We previously demonstrated the importance of a detailed evaluation of MRI findings for the correct localization of the EL in TSC, as a combination of features consistent with FCD—including increased cortical thickness, grey-white matter blurring, transmantle sign and calcifications—improves the prediction of the localization of the EL.^11,13^
In infants with TSC the specific diagnostic challenges are even higher since the MRI evaluation of TSC-associated lesions and their dysplastic features on unmyelinated brain tissue is particularly demanding. Moreover, scalp EEG is often not localizing, or shows multi-focal epileptiform activity, and stereo EEG is very challenging before the age of 2 years.^14,15^ Early and precise definition of the EL in TSC infants would facilitate surgical decision making, enabling earlier (post-operative) seizure freedom and improvement of developmental outcome.
A report by Eltze et al.^16^ showed that the MRI signal of FCD type II lesions changes with ongoing myelination. Given that TSC-associated brain lesions often harbour multiple FCD type II-like imaging features,^11,13^ we hypothesized that with ongoing myelination brain lesions in TSC may undergo similar changes to FCD type II and therefore T2-hypointense (T2HI) tubers (Fig. 1) are likely epileptogenic,^16^ which was supported by our clinical experience. The aim of this study was to evaluate the diagnostic value of a lesion being T2HI on unmyelinated brain MRI in defining the EL in TSC patients undergoing epilepsy surgery.
Example of evolution of a T2HI lesion on unmyelinated brain MRI to a highly dysplastic lesion on myelinated brain MRI. These MRI images show the evolution of T2-hypointensity (white arrow) in the right fronto-opercular region. Axial T2-weighted images at 2 months (A, unmyelinated) and 34 months (B, myelinated), with corresponding coronal T1-weighted images (D and E). Note the persistent cortical thickening (blue arrows). Post-surgical images (C, axial T2; F, coronal T1) at 37 months confirm complete lesion resection. The patient has remained seizure-free since surgery. The patient is seizure-free since surgery.
Materials and methods
Study population and data acquisition
In this retrospective consecutive observational study, patients were included from the Motol University Hospital, Prague, Czech Republic (MUH) and the University Medical Center Utrecht, the Netherlands (UMCU). Patients with a definite clinical or a genetic diagnosis of TSC^17^ who underwent resective or disconnective epilepsy surgery between 2006 and 2020, were included if they fulfilled the following criteria: (i) availability of good-quality pre-surgical MRI with below-specified technical requirements, performed before the age of 9 months; (ii) availability of at least one pre- and post-operative MRI; (iii) clinical follow-up data of at least 2 years post-surgery.
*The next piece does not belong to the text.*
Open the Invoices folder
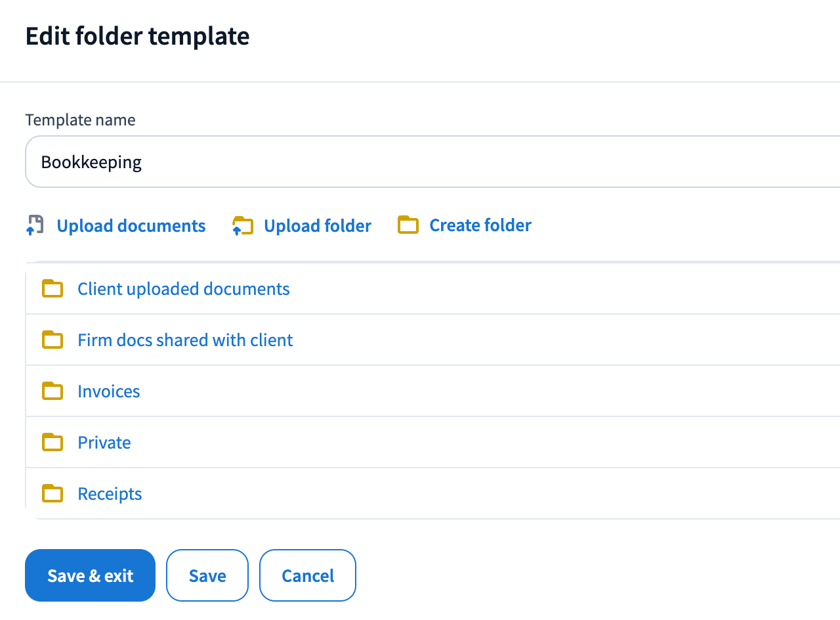The width and height of the screenshot is (840, 620). click(x=108, y=391)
There were no additional exclusion criteria applied.
MRI scans were required to be performed on at least 1.5T field strength MRI scanner, with T1W, T2W and FLAIR images acquired in at least two different planes with a maximum slice thickness of 5 mm (2 mm or 3D images were available in most cases). Clinical characteristics including TSC variant, age at clinical seizure onset, age at epilepsy surgery, details about surgical procedures and seizure outcomes according to Engel classification were available in all patients. In cases with post-operative seizure recurrence, we determined the likely reason for surgical failure, as judged by the clinical epilepsy surgery team based on post-operative MRI, seizure semiology, and EEG results.
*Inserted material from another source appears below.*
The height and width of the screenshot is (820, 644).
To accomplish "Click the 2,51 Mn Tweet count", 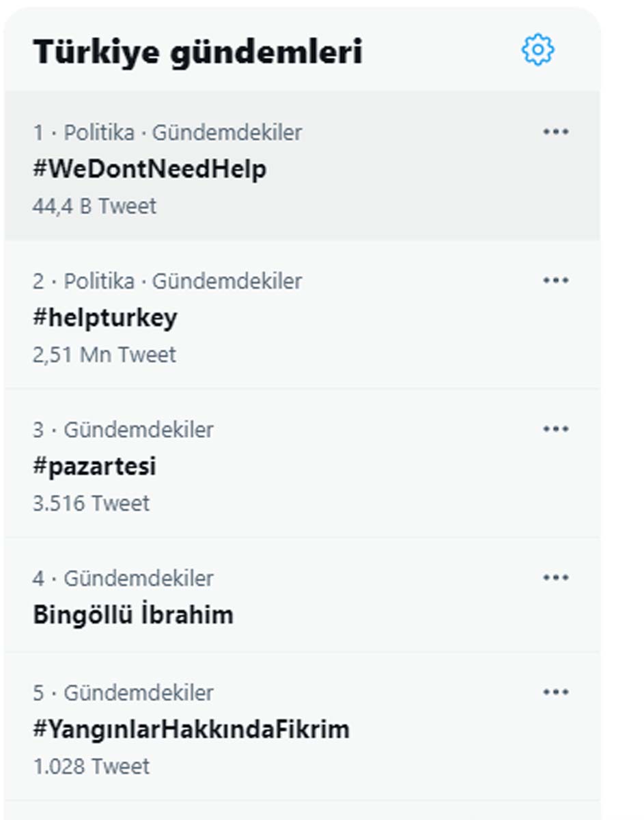I will click(x=104, y=354).
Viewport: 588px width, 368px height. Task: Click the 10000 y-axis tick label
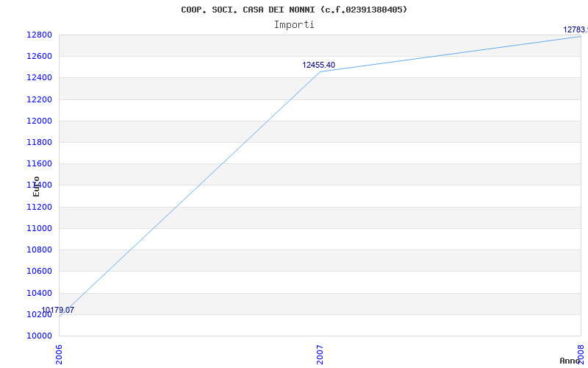point(39,336)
Surgical planning was based on multi-modal data evaluation (seizure semiology, neurological status, electrophysiological, and neuroimaging findings). Delineation of the EL was never solely based on MRI findings. The study was approved by medical ethic committees at both MUH and UMCU, which concluded that the Medical Research Involving Humans Act (WMO) did not apply and informed written consent was not required.
Study design
To study the evolution of dysplastic lesions on brain MRI, we evaluated three different categories of MRIs depending on brain myelination and time course: (i) pre-surgical MRI of so-called ‘unmyelinated’ brain, (ii) pre-surgical MRI of ‘myelinated’ brain (when available) and (iii) post-surgical MRI (myelinated or unmyelinated, depending on a patient’s age at surgery). Unmyelinated brain MRI was defined as performed before the age of 9 months, as peripheral white matter becomes myelinated as visualized on imaging after the age of 9 months.^18^ Myelinated brain MRI was defined as performed at the age of 1 year and older (in the majority after the age of 2 years). While myelinated brain pre-surgical MRI was not mandatory, it enabled us to assess the evolution of some of the resected lesions. We excluded the MRIs from the transitional period between 9 and 12 months from the evaluation due to poor differentiation between white and grey matter during this time.^19^ Although myelination is not entirely complete by this age, our observations indicate that most lesions significantly change their appearance within that interval.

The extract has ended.